#### EXERCISE GOAL:
With the images excluded, set down every line of the listing below exactly.
----
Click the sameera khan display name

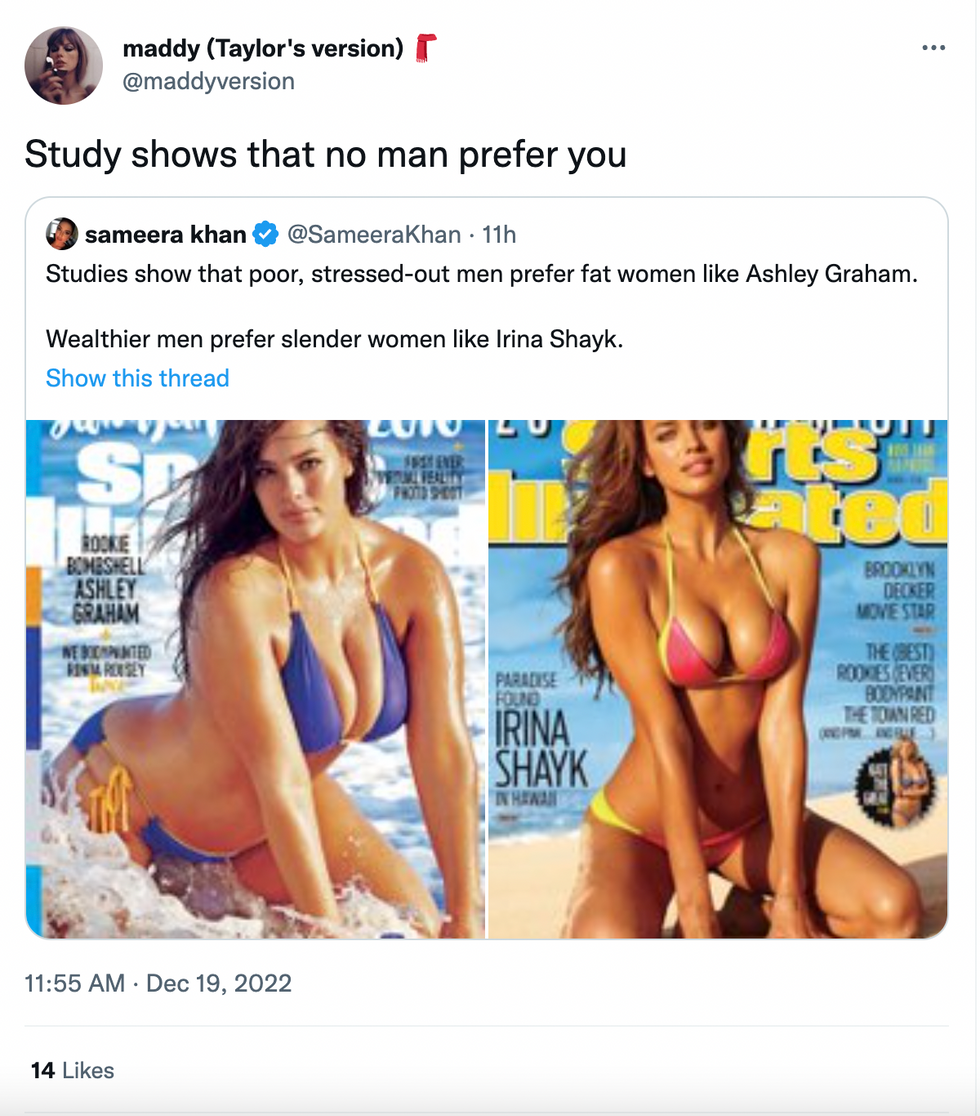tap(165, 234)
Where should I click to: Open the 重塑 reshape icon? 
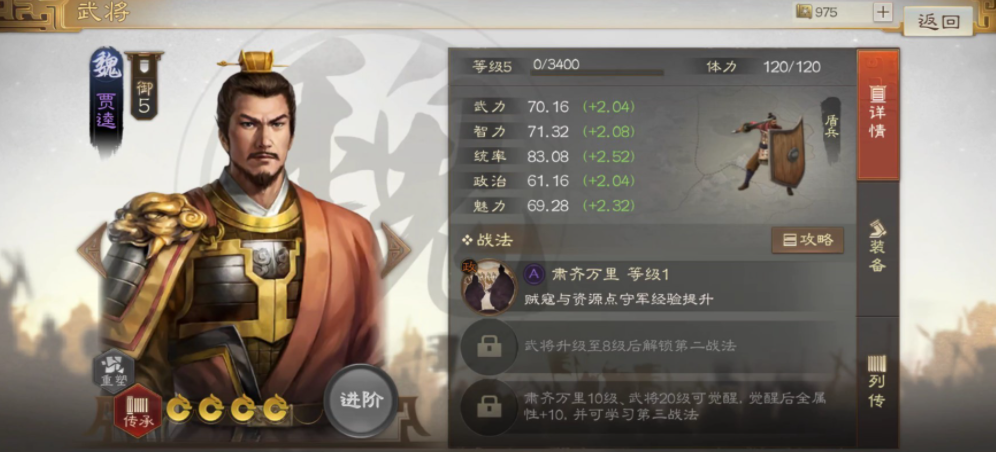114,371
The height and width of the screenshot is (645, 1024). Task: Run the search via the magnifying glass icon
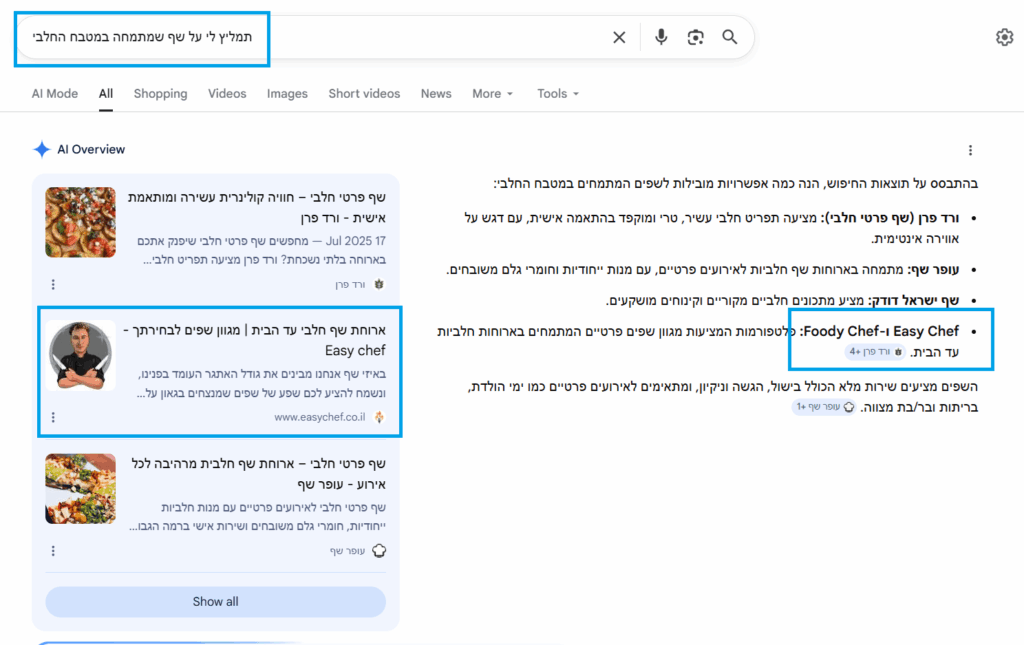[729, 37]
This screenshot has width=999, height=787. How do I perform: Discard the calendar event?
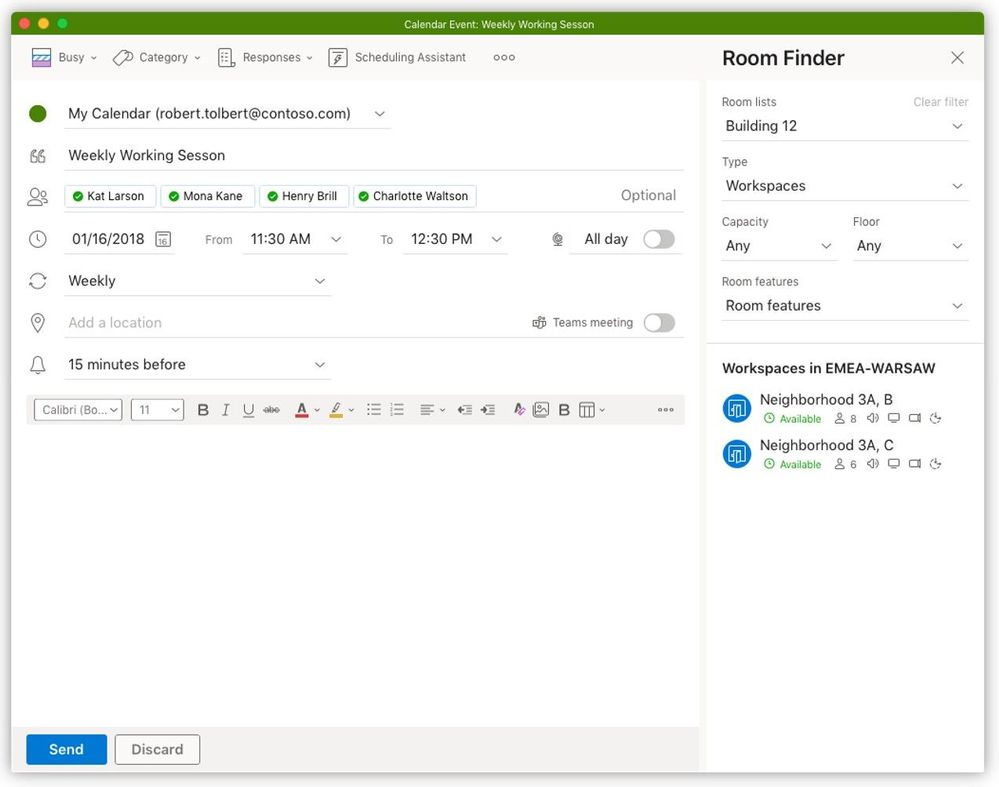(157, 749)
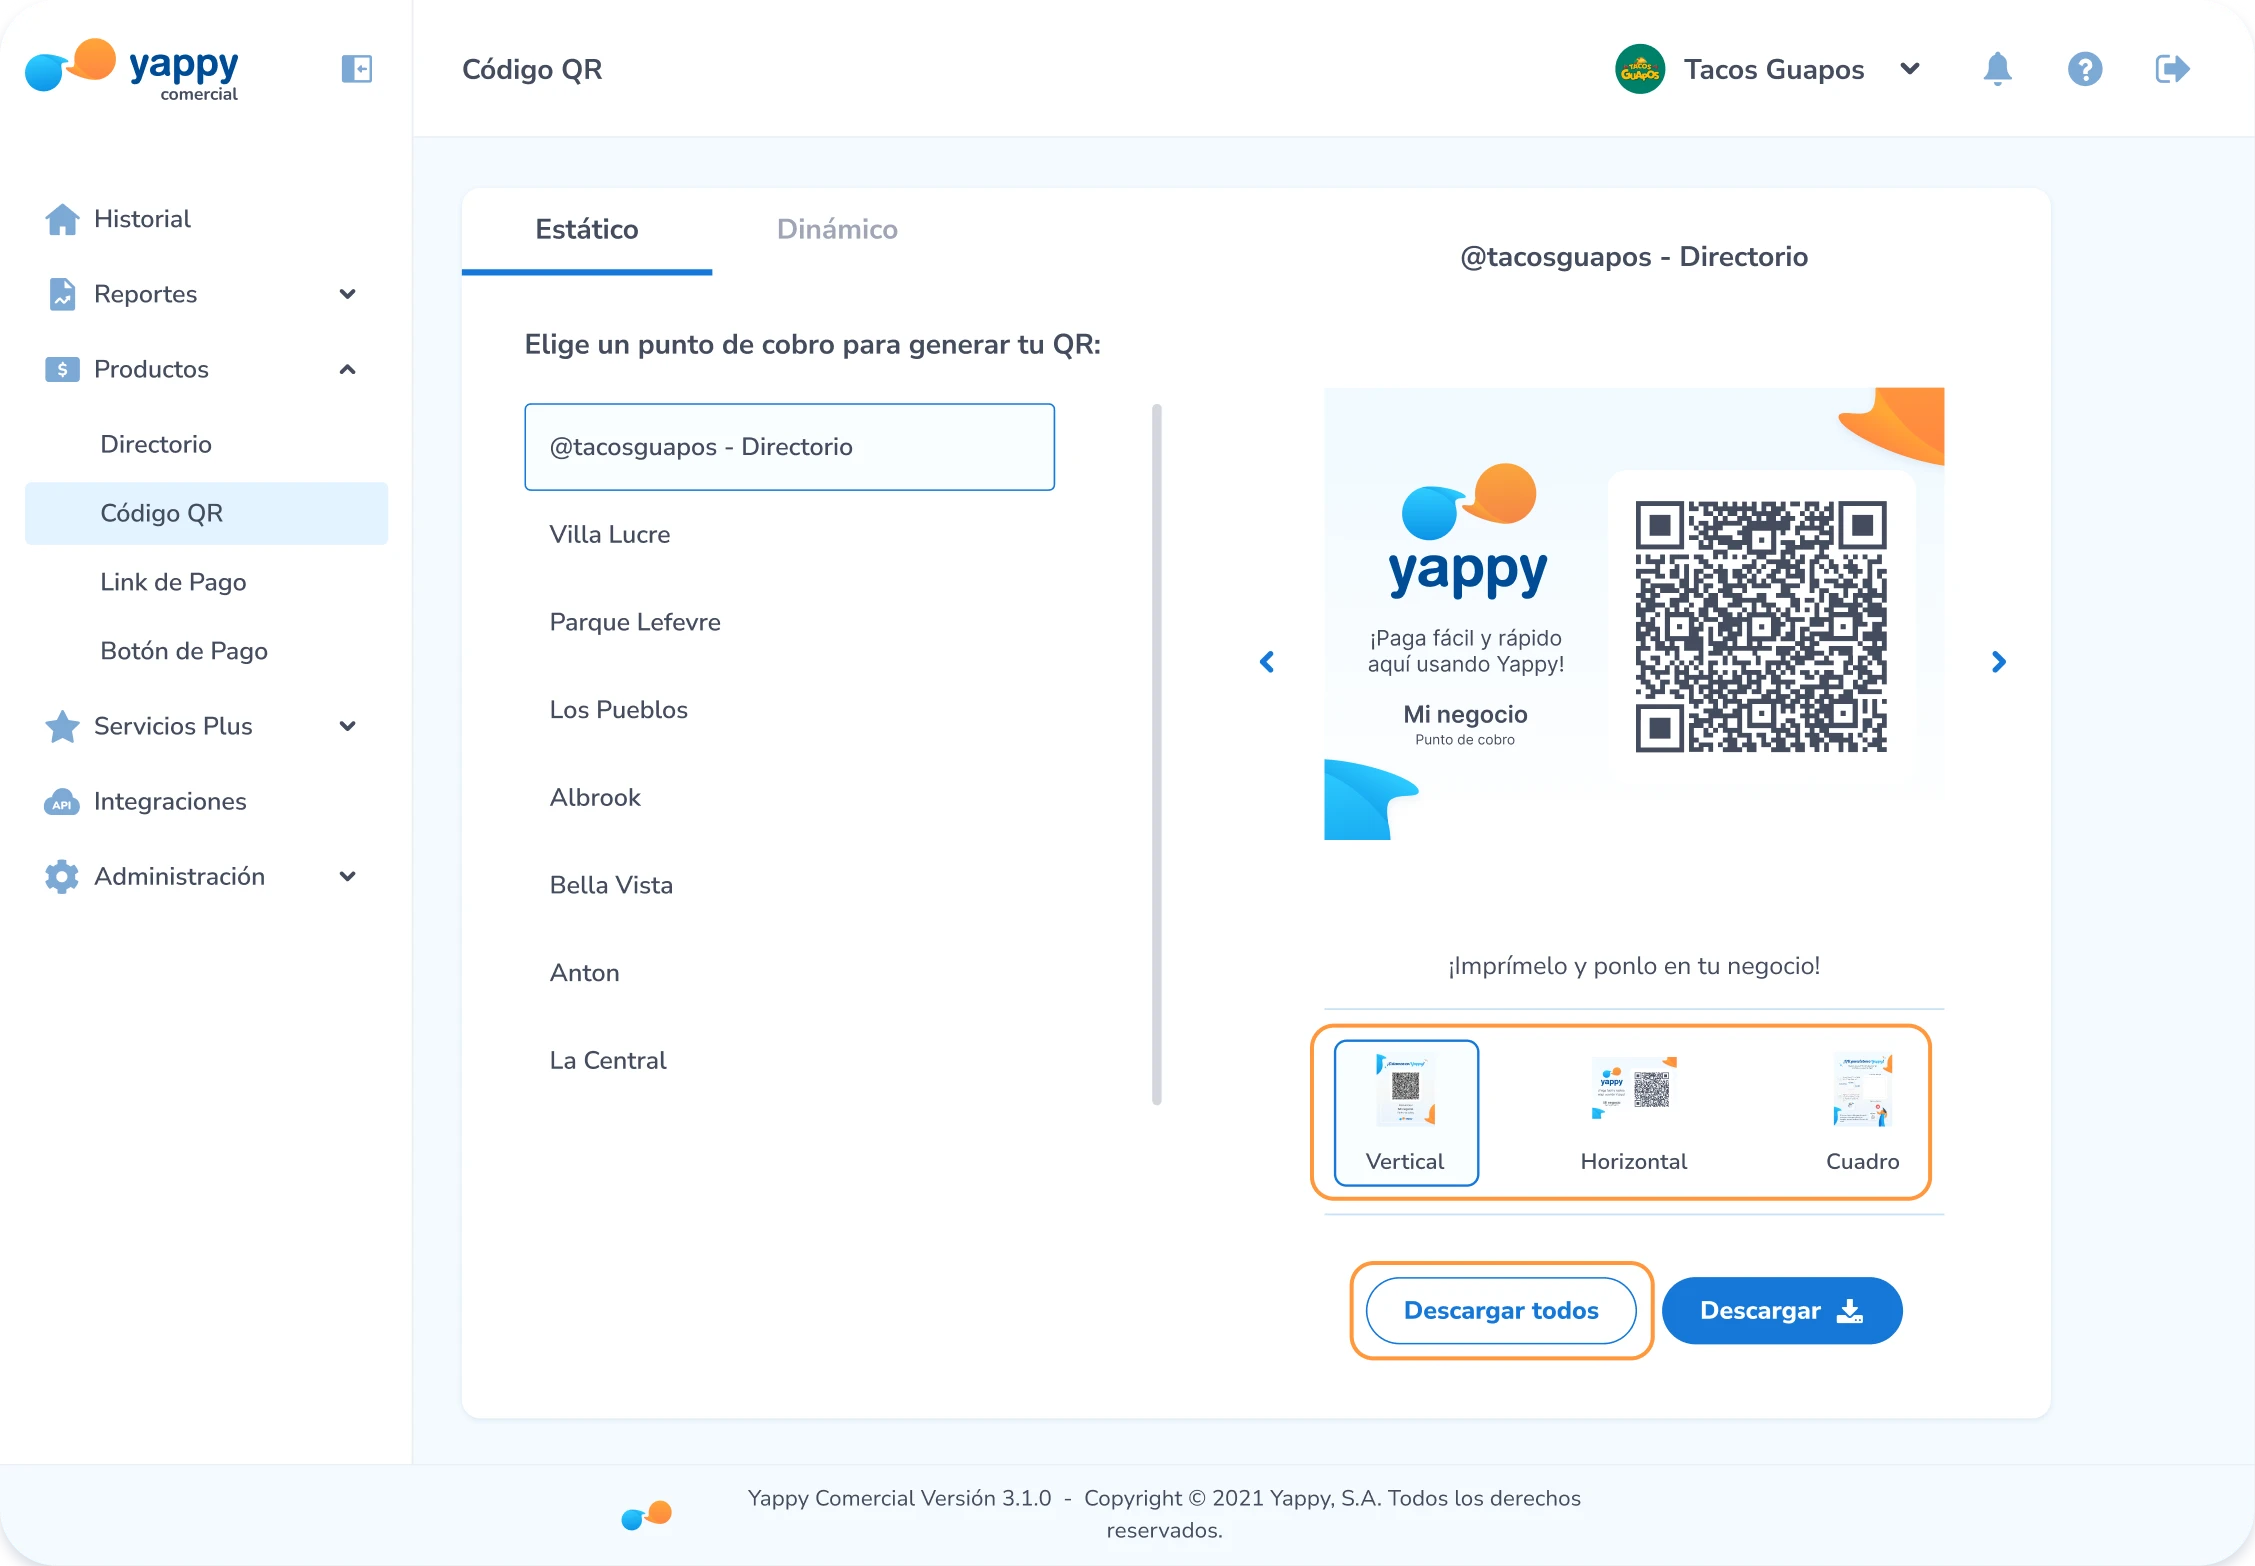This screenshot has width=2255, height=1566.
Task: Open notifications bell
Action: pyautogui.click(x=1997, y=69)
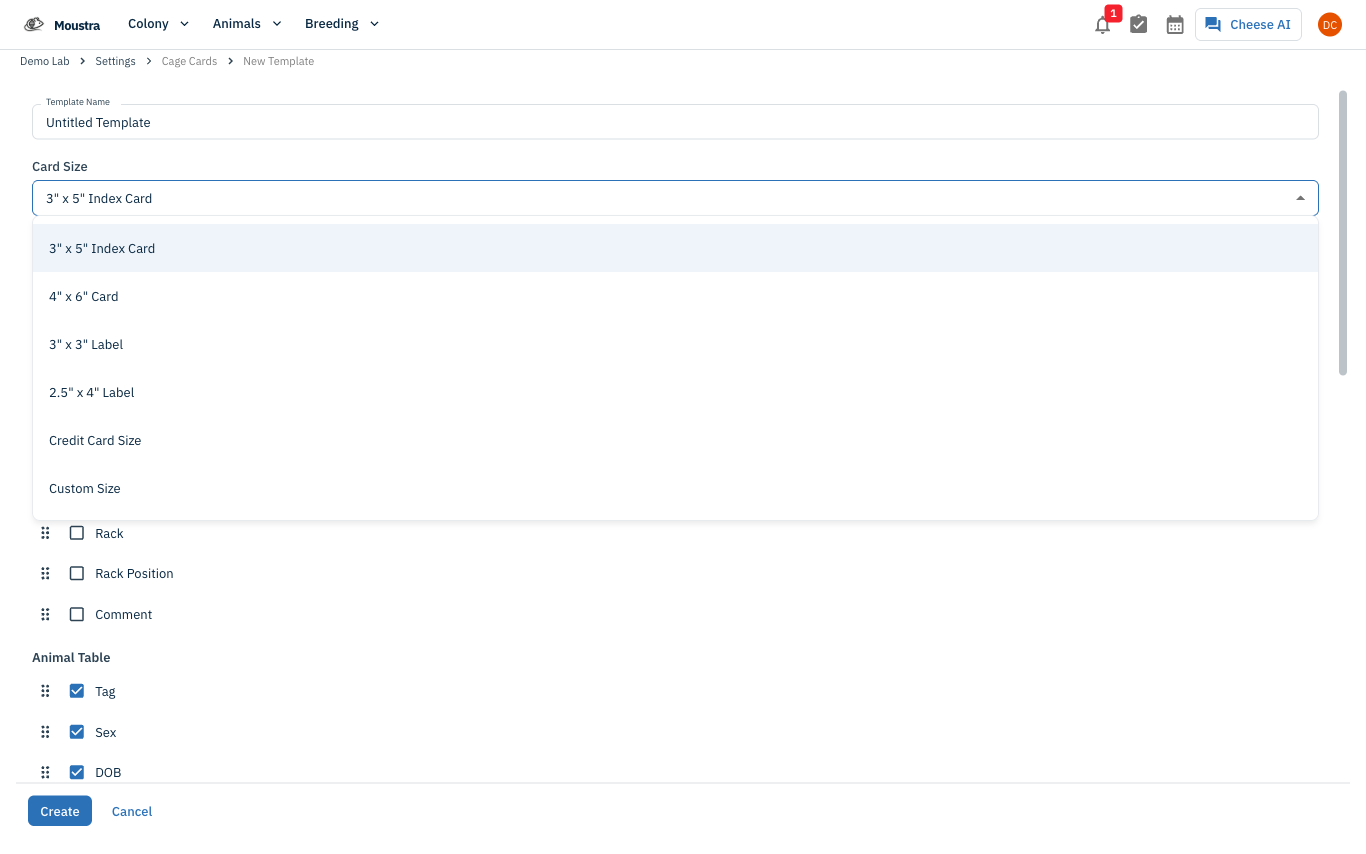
----
#### SOLUTION:
Click the sameera khan display name

tap(165, 234)
Where should I click to: Open the 重塑 reshape icon? 
114,371
The height and width of the screenshot is (645, 1024). Task: Run the search via the magnifying glass icon
[729, 37]
This screenshot has width=999, height=787. How do I perform: Discard the calendar event?
(157, 749)
This screenshot has width=2255, height=1566.
Task: Open notifications bell
Action: pyautogui.click(x=1997, y=69)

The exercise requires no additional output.